В школе она никогда не имела больше одной-двух подруг, с ними она могла болтать подолгу, но в больших компаниях терялась и не умела включиться в общий разговор. Поэтому, несмотря на свою симпатичную внешность, успехом у мальчиков она не пользовалась: если на нее кто-то и обращал внимание в старших классах или в студенческие годы, то это были робкие парни, которые ей совершенно не нравились, а те молодые люди, которые нравились ей — веселые, красивые, сильные, умевшие быть душой компании, — ее попросту не замечали, будучи всегда окружены поклонницами куда более бойкими… Так и прошло время до пятого курса, когда в их группу пришел Алекс — его семья переехала в Афины из Смирны. Тут-то Афинаиде показалось, что она наконец-то встретила своего «единственного», и целый год прошел в молчаливых воздыханиях и страданиях: «принц» крутил романы то с одной девицей, то с другой, а Афинаида думала, что на самом деле «они его не понимают и вообще ему не пара, ведь он такой, такой…» — и мечтала, что придет тот час, когда он обратит на нее внимание и поймет, что они предназначены друг для друга…

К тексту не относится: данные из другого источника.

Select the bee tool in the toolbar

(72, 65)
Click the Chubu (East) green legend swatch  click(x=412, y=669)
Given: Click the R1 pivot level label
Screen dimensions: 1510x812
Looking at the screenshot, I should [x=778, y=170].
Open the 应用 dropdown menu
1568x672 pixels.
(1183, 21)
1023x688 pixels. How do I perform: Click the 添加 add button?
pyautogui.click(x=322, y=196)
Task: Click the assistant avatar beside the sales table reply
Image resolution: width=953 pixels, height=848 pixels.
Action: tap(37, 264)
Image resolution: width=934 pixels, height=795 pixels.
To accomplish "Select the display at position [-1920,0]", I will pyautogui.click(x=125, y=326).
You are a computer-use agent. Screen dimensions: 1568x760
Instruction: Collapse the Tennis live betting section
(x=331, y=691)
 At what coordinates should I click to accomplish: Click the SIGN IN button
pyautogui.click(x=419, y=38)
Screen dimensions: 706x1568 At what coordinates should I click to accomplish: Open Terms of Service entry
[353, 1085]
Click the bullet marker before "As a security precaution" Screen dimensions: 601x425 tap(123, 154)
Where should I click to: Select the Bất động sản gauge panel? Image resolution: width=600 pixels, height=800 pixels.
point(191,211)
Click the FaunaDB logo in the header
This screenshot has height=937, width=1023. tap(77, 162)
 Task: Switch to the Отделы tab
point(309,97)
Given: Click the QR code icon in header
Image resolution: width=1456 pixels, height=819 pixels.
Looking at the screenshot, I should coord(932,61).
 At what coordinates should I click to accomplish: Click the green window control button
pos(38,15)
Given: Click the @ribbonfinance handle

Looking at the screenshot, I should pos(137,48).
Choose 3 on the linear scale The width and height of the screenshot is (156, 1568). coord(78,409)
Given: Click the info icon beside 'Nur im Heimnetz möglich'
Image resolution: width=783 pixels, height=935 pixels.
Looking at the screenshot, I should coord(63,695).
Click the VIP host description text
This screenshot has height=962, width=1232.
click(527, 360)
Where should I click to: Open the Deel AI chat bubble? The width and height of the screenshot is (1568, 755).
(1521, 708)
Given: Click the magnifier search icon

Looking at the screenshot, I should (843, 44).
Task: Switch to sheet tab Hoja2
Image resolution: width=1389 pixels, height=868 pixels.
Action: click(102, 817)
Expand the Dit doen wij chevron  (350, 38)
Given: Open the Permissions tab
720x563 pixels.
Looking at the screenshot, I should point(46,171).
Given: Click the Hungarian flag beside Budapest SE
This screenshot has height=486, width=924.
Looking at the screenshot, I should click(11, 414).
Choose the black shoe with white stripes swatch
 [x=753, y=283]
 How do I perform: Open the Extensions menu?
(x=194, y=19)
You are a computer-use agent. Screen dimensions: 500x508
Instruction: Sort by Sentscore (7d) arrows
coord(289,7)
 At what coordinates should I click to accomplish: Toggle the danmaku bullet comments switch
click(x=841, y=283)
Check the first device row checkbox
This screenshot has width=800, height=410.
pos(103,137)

Не раз она потом размышляла: что было бы, если б он после окончания Академии не пошел бы учиться в аспирантуру вместе с ней? Когда начались выпускные экзамены, Афинаида вдруг стали одолевать сомнения: может, ничего он и не «поймет», и для него в девушках важна лишь внешность, а не душа или ум? И она загадала: если он не поступит в аспирантуру, то это будет знак, что надо его забыть, а если они и дальше станут учиться вместе, то тогда надо действовать… Как она теперь ругала себя за написанное ему письмо! Вряд ли подобный шаг привел бы к успеху, даже если на месте Алекса был бы какой-то более утонченный молодой человек, но тут это оказалось и вовсе глухим номером — надо было еще благодарить Бога за то, что Алекс повел себя достаточно благородно и не посмеялся над ней, не превратил ее в развлечение на несколько дней или недель, а просто вежливо сказал по телефону, что ничего не выйдет, и вернул письмо… В других обстоятельствах, вероятно, она, прострадав какое-то время, пережила бы это и в конце концов встретила бы какого-нибудь другого «принца». Но к тому моменту у нее уже были православные знакомые, и одна из них как-то рассказала историю своего замужества:

— Это просто чудо такое было! Мы учились вместе, но он на меня совсем не смотрел, а после школы я вообще его из виду потеряла. На встречу одноклассников через год он не пришел, и кто-то сказал, что он уехал пожить в какой-то скит под Иерусалимом — мол, решил духовной жизнью вплотную заняться, чуть ли не в монахи собрался… Но я молилась! Я все время просила Бога, чтобы нам быть вместе. И вот, представляете, еще через год мы с ним встретились в Парфеноне на престольный праздник! Поговорили немного, в общем, в скиту он не прижился, вернулся, решил работать пойти… А там мы с ним стали встречаться чаще и чаще, то там, то здесь… словно нас кто-то подталкивал друг к другу! Так вот в итоге и поженились. И теперь я знаю, что у Бога все можно вымолить, если неотступно просить! Ну, конечно же, если это не греховное…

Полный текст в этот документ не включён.